## CSX Weekly Freight Reports

---

In [1]:
%%time
%%capture

from tabula import read_pdf
import pandas as pd
import altair as alt
import numpy as np

import re
from selenium import webdriver
from selenium.webdriver.chrome.options import Options
from selenium.common.exceptions import WebDriverException
from selenium.webdriver.support.ui import WebDriverWait
from urllib.request import urlopen, Request
from urllib.parse import urlencode
from json import dumps, loads
from joblib import Memory

chrome_options = Options()
chrome_options.add_argument("--disable-extensions")
chrome_options.add_argument("--disable-gpu")
chrome_options.add_argument("--headless")
    
# Note: deprecated
def fetchVolumeReportUrls(page=1):
    baseUrl = 'https://www.csx.com/index.cfm/investors/volume-trends/?page={}'
    
    try:
        driver = webdriver.Chrome(executable_path='/usr/local/bin/chromedriver',
                                  chrome_options=chrome_options)
    except WebDriverException:
        driver = webdriver.Chrome(executable_path='/usr/bin/chromedriver',
                          chrome_options=chrome_options)
        
    driver.get(baseUrl.format(page))
        
    pageString = driver.page_source
    
    driver.close()
    
    # <a href="http://csx.gcs-web.com/static-files/02ae9432-408a-4537-97c2-d0e0d9716e1b" target="_blank" class="new_window">2019 Week 27 AAR</a>
    return re.findall("\<a href=\"([^\"]*)\" target=\"_blank\" class=\"new_window\"\>([^<]*)", pageString)

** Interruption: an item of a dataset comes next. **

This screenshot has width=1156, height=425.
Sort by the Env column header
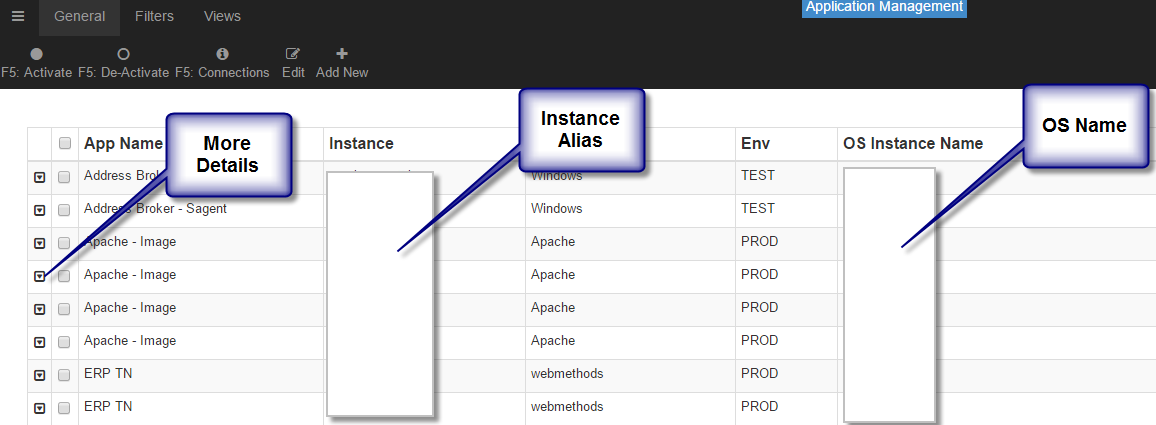coord(755,144)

memory = Memory('data/', verbose=0)

@memory.cache
def parseCsxReport(urlAndWeek):
    try:
        url, weekAndYear = urlAndWeek
    
        # '2013 Week 29'
        year, week = weekAndYear.split(' Week ')
        
    except ValueError:
        try:
            url, weekAndYear = urlAndWeek
    
            # '2013 Week 29'
            year, week = weekAndYear.split('-WK')
        except ValueError:
            print(urlAndWeek)
            return None
    
    #            WEEK   28                QUARTER TO DATE           YEAR TO DATE
    baseCols = ['Cargo', 'Week {0} {1}', 'Week {0} {2}', 'Week {0} pct-change',
                'Week {0} {1} QTD', 'Week {0} {2} QTD', 'Week {0} QTD pct-change',
                'Week {0} {1} YTD', 'Week {0} {2} YTD', 'Week {0} YTD pct-change']

    try:
        cols = [c.format(week.split(' ')[0], int(year), int(year)-1) for c in baseCols]
    except ValueError:
        print(urlAndWeek)
        return None
    
    try:
        tmp = read_pdf(url, pages='all', pandas_options={ 'names': cols })
        df = pd.concat(tmp) if isinstance(tmp, list) else tmp
        return df.iloc[1:, :].set_index('Cargo').applymap(lambda v: float(re.sub('[^0-9.]', '', v)))
    except AttributeError:
        print(urlAndWeek)
        return None
    except ValueError:
        print(urlAndWeek)
        return None
        
#parseReport(('http://csx.gcs-web.com/static-files/f2baf981-9658-41f8-9ec0-400e9fdbde11', '2013 Week 29')).head(30)

#parseReport(('http://csx.gcs-web.com/static-files/2d4f737e-1314-46aa-9e8c-a29b40be2a2b', '2019 Week 49 AAR')).head(30)

def getWeekFrom(u):
    return re.findall("(?:Week-|WK|Week_|w|week)(\d\d?)", u)[0]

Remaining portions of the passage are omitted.